Two months after January 3, the country has found itself at an unprecedented crossroads with three main political actors: the chavista regime, the government of the United States, and the Venezuelan opposition.

Chavismo now faces a historically unique situation after 27 years of political (as well as social and economic) control. It is under pressure from the US to move toward a transition, while at the same time trying to contain the tensions that exist within its own internal structures.

For its part, Washington is trying to steer a transition in Venezuela that is acceptable for both its domestic and foreign policy, leveraging the influence it gained from the capture of Nicolás Maduro and Cilia Flores over both the regime and the opposition.

And the opposition has entered a situation of undeclared conflict.

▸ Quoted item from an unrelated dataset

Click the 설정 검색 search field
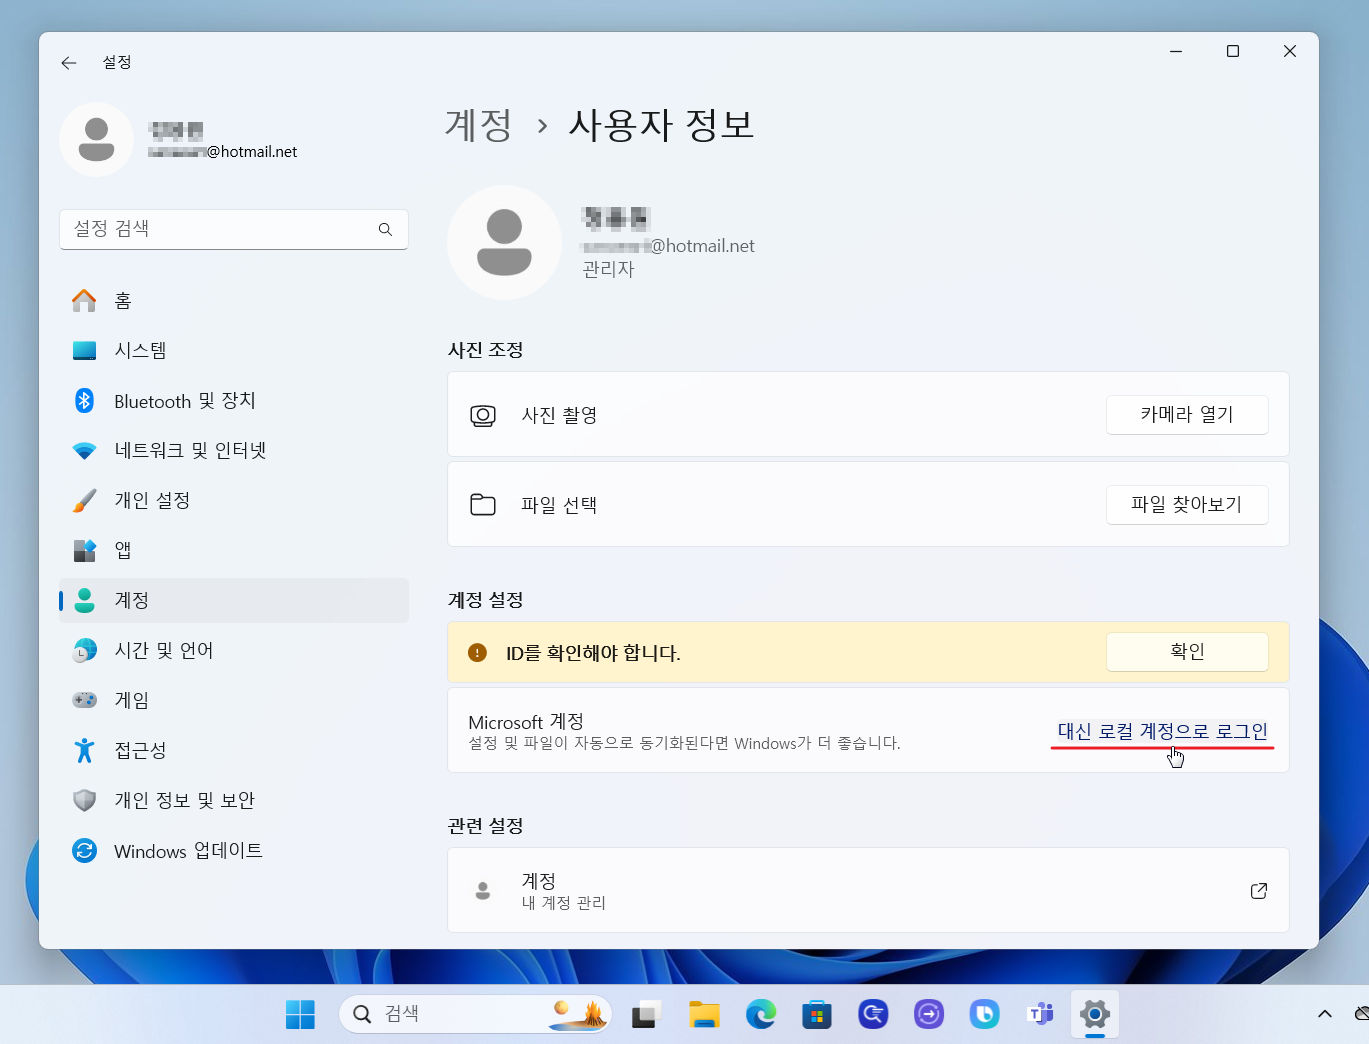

In just a few days, the opposition landscape has shifted in unimaginable ways, with the perception of inaction from María Corina Machado, the sudden emergence of Enrique Márquez during the State of the Union address, and the rest of the opposition reassessing its options.

The inevitable amid uncertainty

The path toward a transition at this moment is uncertain. The regime is seeking a balance between satisfying US demands while avoiding, as much as possible, the deterioration of its own internal political and economic arrangements. At the same time, it continues to move quickly to consolidate control over the process, and more and more details are emerging about how it is setting the guidelines for the Rodríguez siblings. For instance, the visit this week by Secretary of the Interior Doug Burgum.

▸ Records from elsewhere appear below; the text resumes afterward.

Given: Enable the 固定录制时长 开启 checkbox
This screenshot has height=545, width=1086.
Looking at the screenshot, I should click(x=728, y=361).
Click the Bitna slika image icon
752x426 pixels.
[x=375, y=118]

The opposition universe appears to be an earthquake, above all amid the practical disappearance of María Corina Machado from public debate and, more recently, the “Márquez effect,” whose medium or long-term impact remains uncertain. Where there is consensus, however, is on the need for a new election. Marco Rubio, María Corina Machado, and now Enrique Márquez are on the same page: there must be new elections that legitimize the political transition. As for the Rodrigato, we can imagine what it thinks about that.

A new election to choose the opposition’s presidential candidate would be a way to confront several elephants in the room.

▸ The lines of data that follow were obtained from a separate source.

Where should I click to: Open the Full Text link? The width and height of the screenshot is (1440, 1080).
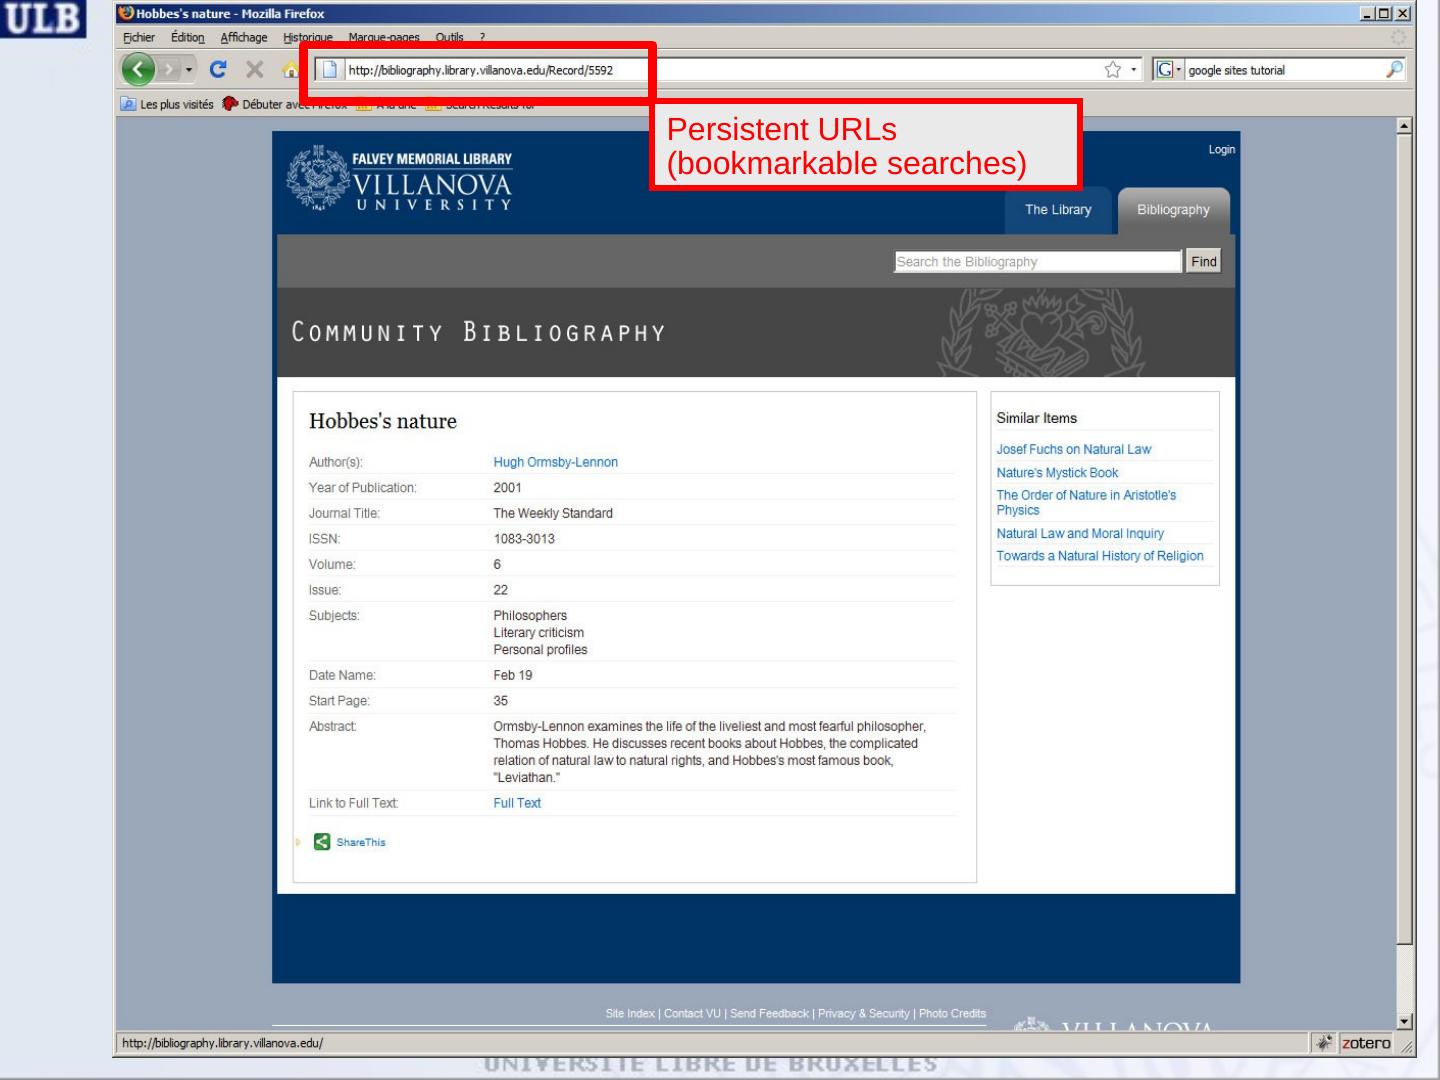pyautogui.click(x=517, y=803)
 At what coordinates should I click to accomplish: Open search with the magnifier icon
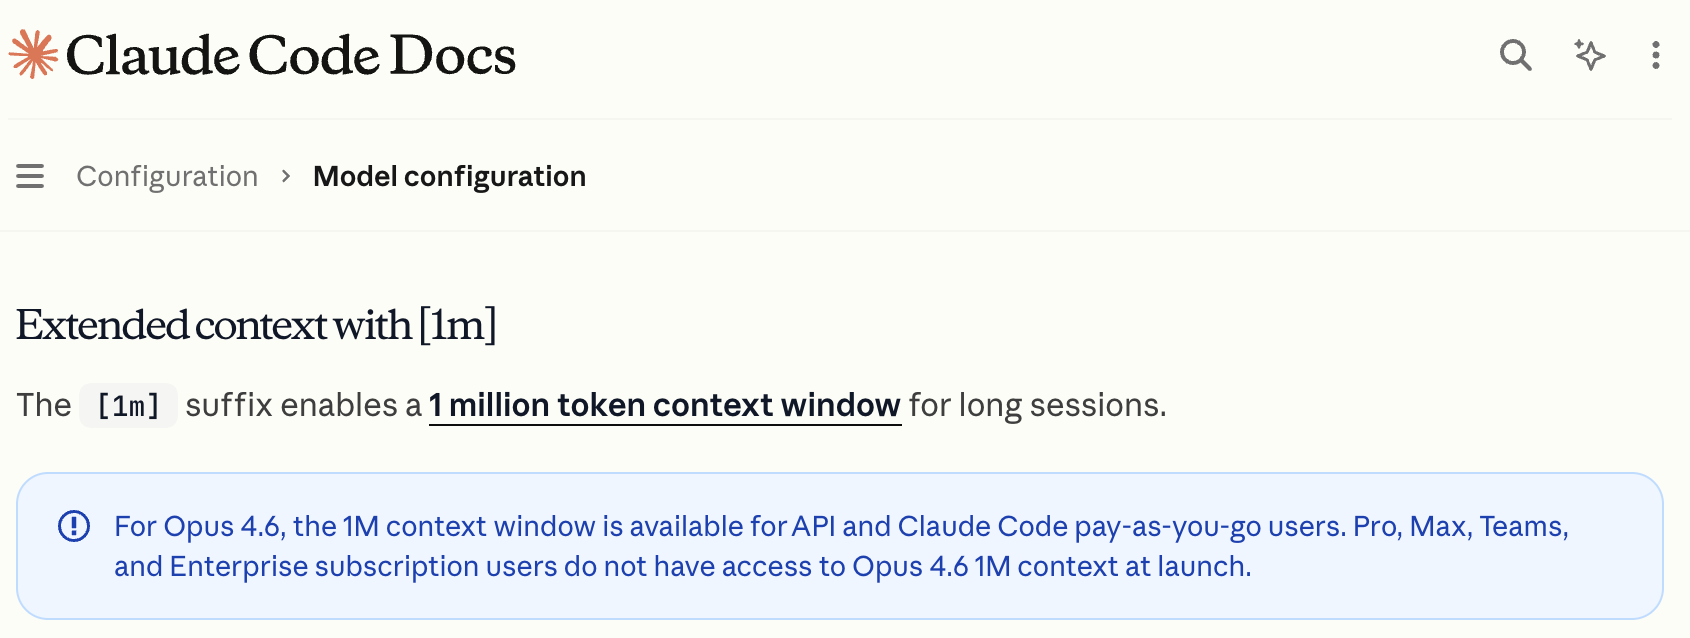pos(1515,55)
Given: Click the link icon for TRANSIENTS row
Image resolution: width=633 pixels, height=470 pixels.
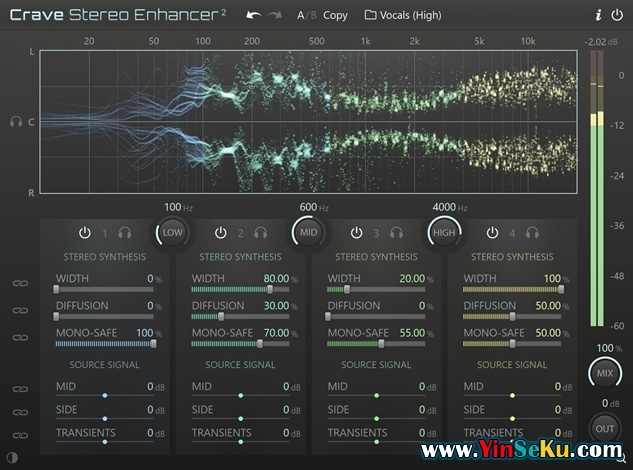Looking at the screenshot, I should [18, 437].
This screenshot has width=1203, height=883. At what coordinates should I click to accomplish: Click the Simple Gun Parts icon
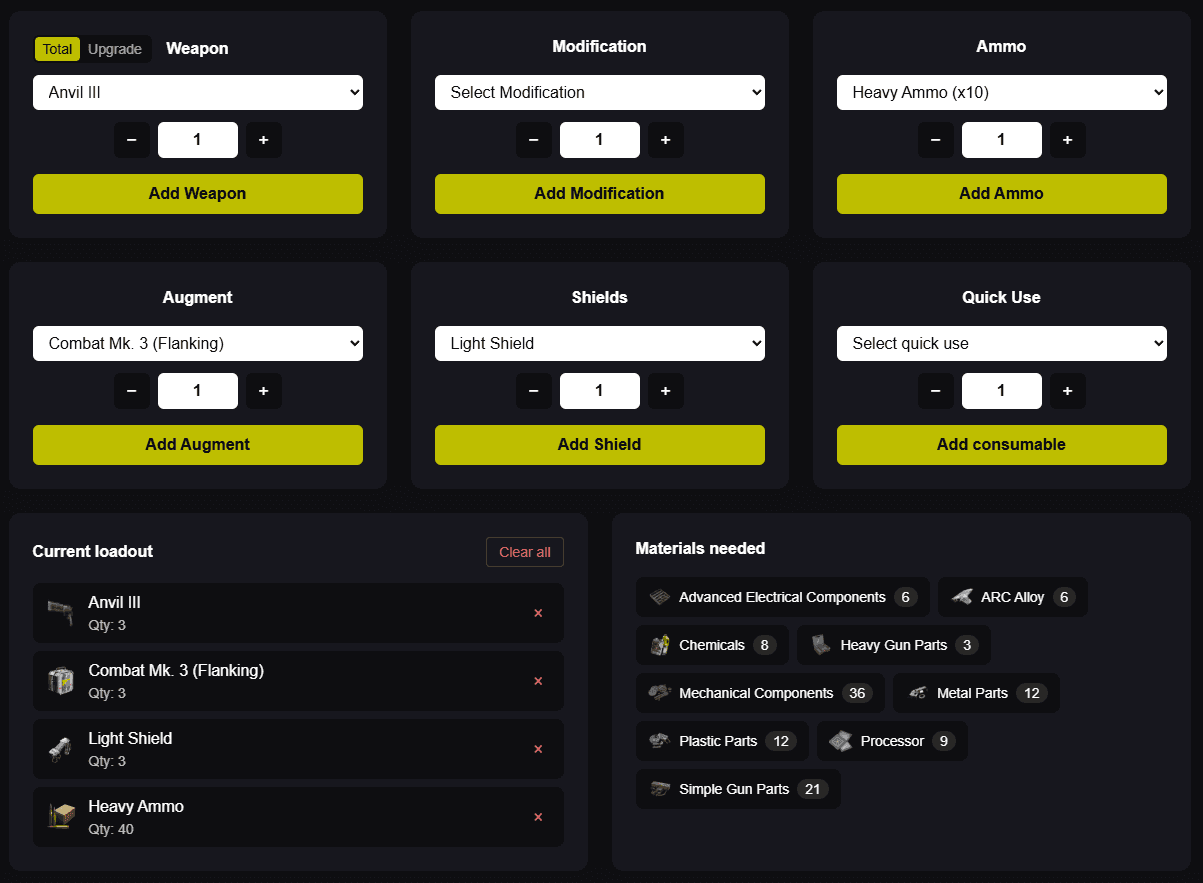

Until just a few days ago, it would have been easy to argue that the opposition’s presidential candidate should be Machado. After all, the results of July 28, 2024 were fundamentally the result of her leadership, and she would have been the presidential candidate if the Maduro regime had allowed it.

But Márquez’s appearance in Washington DC and his subsequent press conference suggested that this Zuliano “black swan” could be acting with the acquiescence of both the Rodrigato and the Trump administration. Evidence of this includes Márquez being invited to Trump’s address, as well as his comments about a figure as close to the Rodríguez siblings as José Luis Rodríguez Zapatero.

For that reason, it now seems that there will be an election sooner or later. It also seems that, as things stand today, we could head into that election with at least two candidates on the opposition side.

That would be a good scenario for the Rodrigato.

New primaries

In times of legitimacy crisis, the proper course is to look to the sovereign. Given everything that has happened, it seems necessary to call a new primary vote to choose an opposition candidate—whoever the Rodrigato’s candidate may be—in the presidential election that must take place given Maduro’s absolute absence.

A new election to choose the opposition’s presidential candidate would be a way to confront several elephants in the room. The first is the need to present the other two actors (the regime and the United States) with an electoral calendar that should not be unnecessarily delayed. The second is the convenience of unifying and strengthening party structures. If the process is well managed, it could encourage a reunion of the different opposition forces around a common and higher objective.

Another elephant shaking Venezuela’s narrow public space is the urgency of restarting citizen mobilization around a concrete political initiative. Finally, those primaries could once again make it possible to go into a presidential election with a single candidate, preventing the regime from promoting multiple “opposition” candidacies to divide the electorate.

The primaries that chose Henrique Capriles as the candidate for the 2012 presidential election, and the primaries that selected María Corina Machado as the candidate for the 2024 presidential election, were good precedents for successfully resolving several political problems. Considering the sovereign is a good idea, or at least most of the time.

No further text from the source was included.